TEKS BACAAN:
● ● ● ●
DARI DESA — Ikatan Sarjana Ekonomi Indonesia (ISEI) mengeluarkan peringatan keras terkait meningkatnya risiko korupsi dalam penyaluran dana desa tahun anggaran 2025 yang totalnya mencapai Rp146,98 triliun. Laporan evaluasi semester pertama ISEI menyoroti lemahnya pengawasan dan akuntabilitas yang masih menjadi persoalan kronis di banyak wilayah.
Ketua Umum ISEI, Perry Warjiyo, menekankan bahwa dana desa—yang sejatinya menjadi instrumen strategis pengentasan kemiskinan dan pembangunan inklusif—justru rawan menjadi “ladang basah” bagi oknum yang tidak bertanggung jawab.
“Tanpa pengawasan ketat, dana desa bisa berubah dari peluang menjadi bencana fiskal. Peran aktif masyarakat dan transparansi adalah kunci pengaman,” tegas Perry dalam Konferensi Nasional ISEI di Jakarta.
Tren Kasus Korupsi Terus Meningkat Sejak 2016
ISEI mencatat lonjakan penyalahgunaan dana desa sejak program ini digulirkan. Tahun 2022 mencatat rekor tertinggi dengan 381 kasus, sebagian besar menyeret kepala desa dan aparatnya.
Modus yang paling sering terjadi meliputi:
- Proyek fiktif
- Pengadaan barang tak sesuai spek
- Pemotongan anggaran
- Manipulasi data penerima bantuan
“Ini bukan soal nominal semata. Ini menyangkut kepercayaan masyarakat terhadap aparatur desa dan integritas pemerintahan lokal,” ujar Indah Pratiwi, peneliti senior ISEI.
● ● ● ●
DATA TERKUMPUL:
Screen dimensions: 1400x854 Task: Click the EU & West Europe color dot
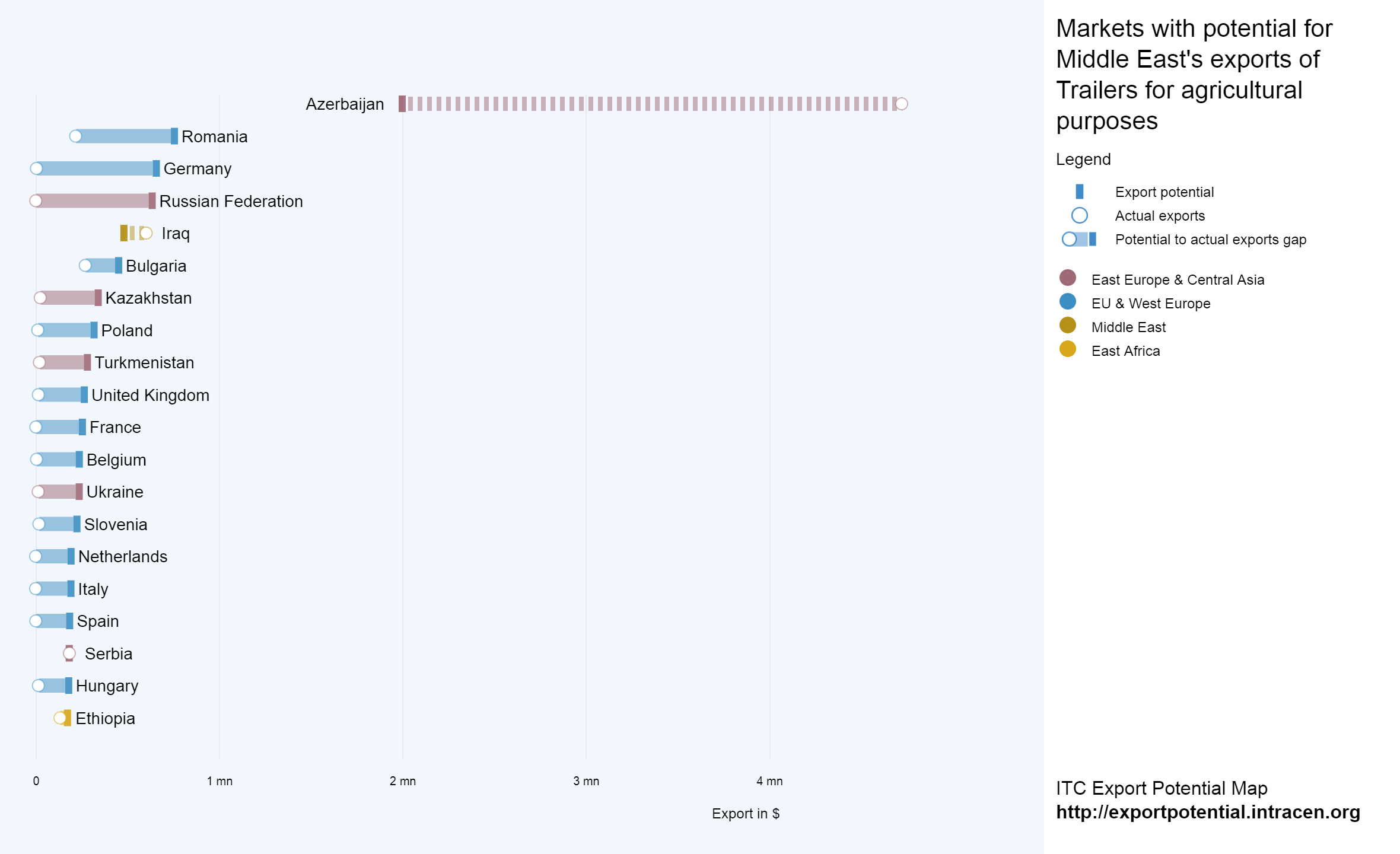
● ● ● ●
PETUNJUK LATIHAN: Tuliskan kembali bagian teks tentang dana desa mulai dari "Ketua Umum ISEI, Perry" sampai dengan "desa dan aparatnya.", tetapi tukar kata "pengawasan" dengan "supervisi".

HASIL TUGAS:
Ketua Umum ISEI, Perry Warjiyo, menekankan bahwa dana desa—yang sejatinya menjadi instrumen strategis pengentasan kemiskinan dan pembangunan inklusif—justru rawan menjadi “ladang basah” bagi oknum yang tidak bertanggung jawab.
“Tanpa supervisi ketat, dana desa bisa berubah dari peluang menjadi bencana fiskal. Peran aktif masyarakat dan transparansi adalah kunci pengaman,” tegas Perry dalam Konferensi Nasional ISEI di Jakarta.
Tren Kasus Korupsi Terus Meningkat Sejak 2016
ISEI mencatat lonjakan penyalahgunaan dana desa sejak program ini digulirkan. Tahun 2022 mencatat rekor tertinggi dengan 381 kasus, sebagian besar menyeret kepala desa dan aparatnya.